In this 2-part series, we will discuss the underpinning mechanisms of Tendon Neuroplastic Training and when it may be appropriate to use in practice.
Tendinopathies represent a significant injury burden in both athletic and general populations. In many instances, there is persistent or recalcitrant symptoms, especially when tendon capacity is not improved. We lack objective measures clinically that would link tissue pathology to the patient’s painful presentation and we know that the presence of tendinosis on imaging does not correlate well with pain. Therefore, we are restricted to improving tendon capacity via progressive loading while trying to mitigate the effects that pain may have on rehabilitation compliance.
In 2015, Ebonie Rio described a novel rehabilitation technique, Tendon Neuroplastic Training (TNT), that had the potential to significantly reduce the pain in tendinopathy by combining strength training with an audio or visual cue. This has shown preliminary benefits for patellar tendinopathy and lateral elbow tendinopathy with the notion that this may be applicable in other areas of the body. However, in order to effectively apply these techniques, which includes being able to describe this and get buy-in from an athlete or patient, you need to understand the underlying theoretical framework.

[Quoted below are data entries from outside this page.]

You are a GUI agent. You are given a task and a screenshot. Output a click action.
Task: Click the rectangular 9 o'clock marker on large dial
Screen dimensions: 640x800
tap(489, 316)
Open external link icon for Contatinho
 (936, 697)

It has been demonstrated in rabbit models that unilateral tendon loading leads to bilateral tendinopathic changes (increase tenocyte size/#, increased proteoglycan content, neovascularization). It has also been demonstrated that human subjects with unilateral tendinopathy display bilateral sensory/motor deficits. This leads us to the possibility that central mechanisms may be influencing these bilateral effects. This central effect, termed the “Crossover Phenomenon,” was first described over 100 years ago by Scripture et al. out of the Yale Psychology Lab. In this study, the subject performed 10 maximum repetitions of a squeeze bulb (baseline strength for both hands). 10 maximum repetitions were performed on 8 different sessions over a 2-week period on the RIGHT hand only. At the end of the 2-week training period, the strength of both hands was measured, which yielded a 43% increase in strength of the LEFT (untrained!) hand! The strength of the right hand was significantly higher, yet the untrained arm experienced a very meaningful improvement. Since 1894, this phenomenon has been studied in many settings. A 2006 meta-analysis by Carrol et al. looked at studies investigating this phenomenon and found increases in the contralateral (untrained limb) averaged 7.6%, which represented a 52% increase compared to the ipsilateral (trained limb) side. Put another way, if I train my right bicep to curl 20 extra pounds over a given period, the left arm will be able to curl an additional 10 pounds without even training!

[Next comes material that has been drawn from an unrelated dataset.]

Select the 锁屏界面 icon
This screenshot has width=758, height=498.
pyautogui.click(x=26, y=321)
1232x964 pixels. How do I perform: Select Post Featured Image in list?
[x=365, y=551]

So what are the potential mechanisms which could explain this phenomenon and how could we use this to our advantage with our athletes and patients? There are several neuroanatomical pathways which connect the left and right side of our body, facilitating basic human functions such as walking. These pathways include commissural interneurons in the spinal cord, and a host of inter-hemispheric connections in the cerebral cortex.
These cross connections can be tested using transcranial magnetic stimulation (TMS), a brain-stimulation technique that uses magnetic impulses in the cerebral cortex to induce a motor response. Descending pyramidal pathways, which cross to the opposite side of the body, control areas of the motor cortex based on the topographical configuration known as the motor homunculus. The output of the stimulation can be measured and gives a direct quantification of motor control (more in Part 2).

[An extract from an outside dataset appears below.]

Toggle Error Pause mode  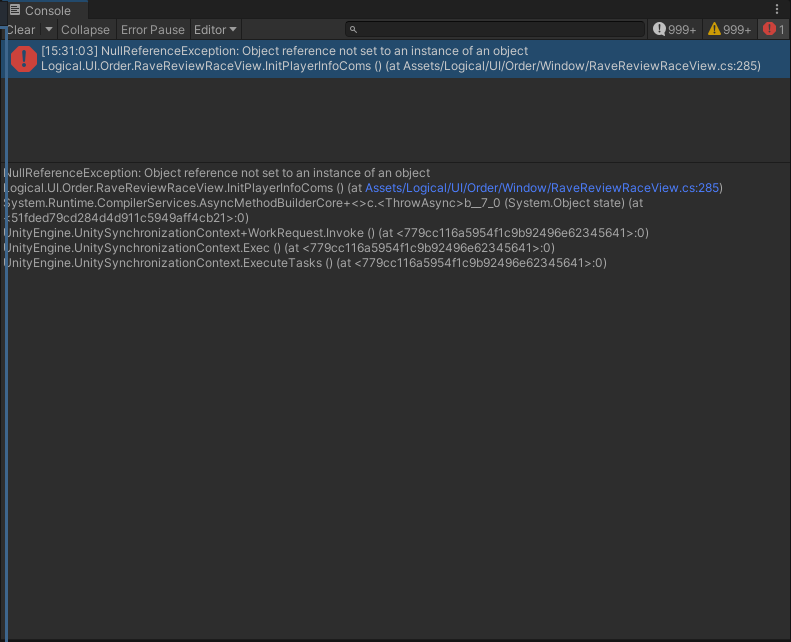click(x=152, y=30)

So now that we’ve laid some preliminary groundwork for understanding the central mechanisms that may be involved in tendinopathy, what can we do with this information? TNT proposes that combining an external cue with isotonic/isometric strength training can modulate the motor control deficits seen in tendinopathy that may not be adequately addressed by standard treatments (NSAIDs, passive modalities, eccentric exercise). In order to perform this technique, download a free metronome app (e.g. ProMetronome). Set the BPM to 20 (1 every 3 seconds). Pace your exercise such that you have a 3-second concentric and 3-second eccentric contraction and perform 8 repetitions. 6-seconds x 8 reps = 48 seconds (previous research suggests a 45-second time under tension). While the exact frequency, intensity, duration, and type of exercise are up for debate, the research suggests 4 sets (2-minute rest), 3 days per week. Regarding the tendinopathy research, and in our experience, the duration of the program would need to be at least 4 weeks (more likely 8), but may need to be longer (4-12 weeks, 15-48 sessions, 55-100% 1RM).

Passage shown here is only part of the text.